By the time we reached the ticket office for the Castle, it was closed. We walked the grounds — felt like we were at the Vancouver Christmas Market, because of the quaint, little wooden food stands. We admired the grand St. Vitus Cathedral, which we had learned was usurped in size by St. Stephens in Vienna. A cobbled path led through the Castle walls to a bridge.
ARCHITECTURE = PSYCHE?
Next destination was the “Dancing House,” designed by Croatian-Czech architect Vlado Milunić in cooperation with Canadian-American architect Frank Gehry. Going there was more about the journey than the actual arrival at the House. It is an odd architectural site in a city so rich and full of diverse and beautiful architecture. The walk there offered up great examples of Art Nouveau buildings from the beginning of the 1900s. The color choices for buildings were some of the oddest I’ve ever seen.
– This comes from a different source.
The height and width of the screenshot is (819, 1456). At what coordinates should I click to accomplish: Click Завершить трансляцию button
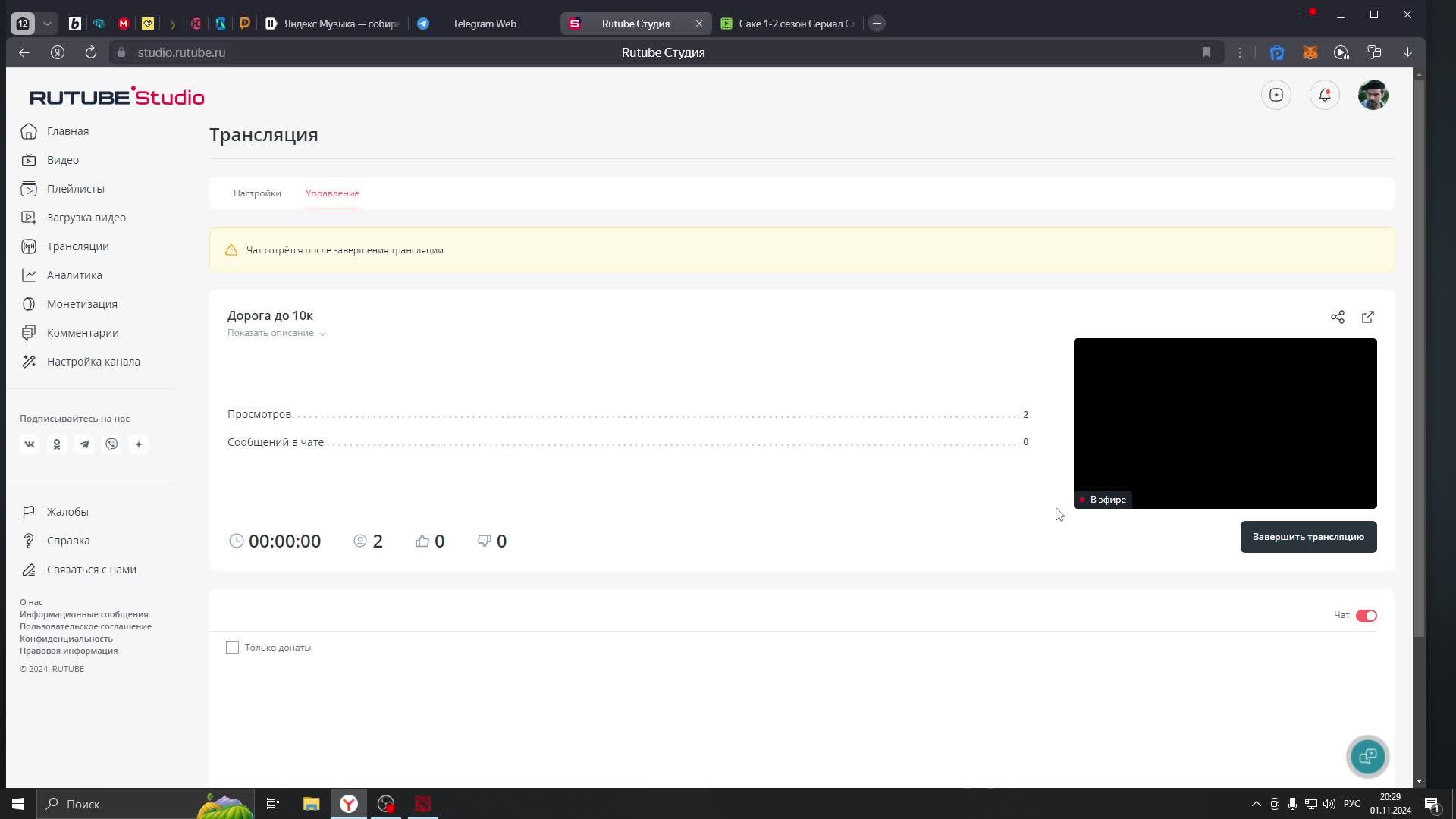point(1308,537)
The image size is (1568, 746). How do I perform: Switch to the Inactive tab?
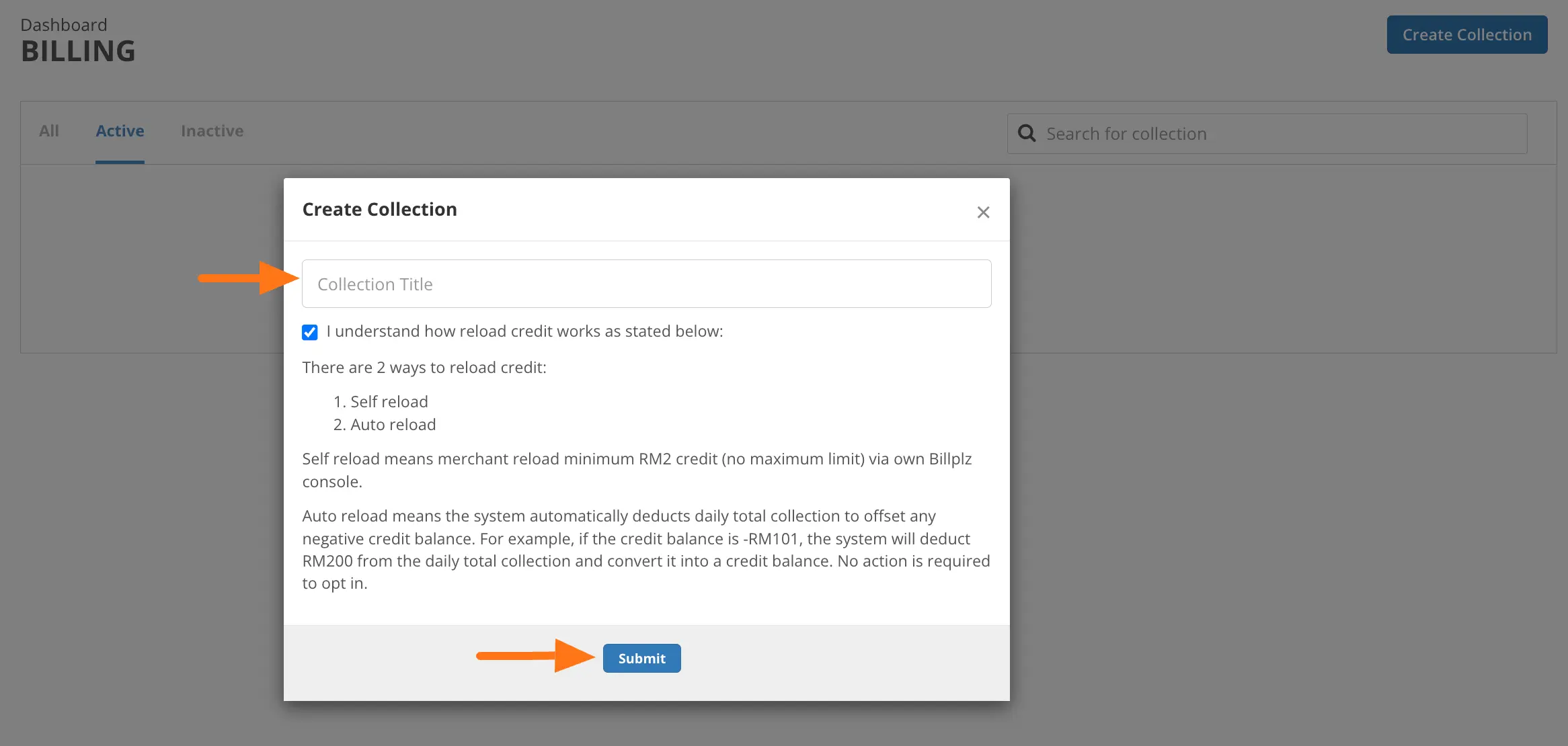pos(212,131)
Mute greens, parched ochres, dirty pink.
Chloe took photos as we walked back, passing the synagogue and the Jewish area, on our way back to our Airbnb for our last night in Prague. We were intrigued by the city, and the strange dichotomy between the beauty around us and the serious nature of the people. I wondered if being surrounded by everything old and preserved — castles, churches, monuments, apartments — might dampen a city’s energy, create a feeling of living not in a breathing city but a museum. Maybe buildings, new buildings, enlivens people’s creative imaginations and are necessary to create the feeling of forward movement. Just a thought.
I told Chloe the story of the good soldier Svejk who acted a clown but all the while was conniving and manipulating situations. I think of the Czechs I’ve known. They don’t show their hands…and usually they are very clever hands.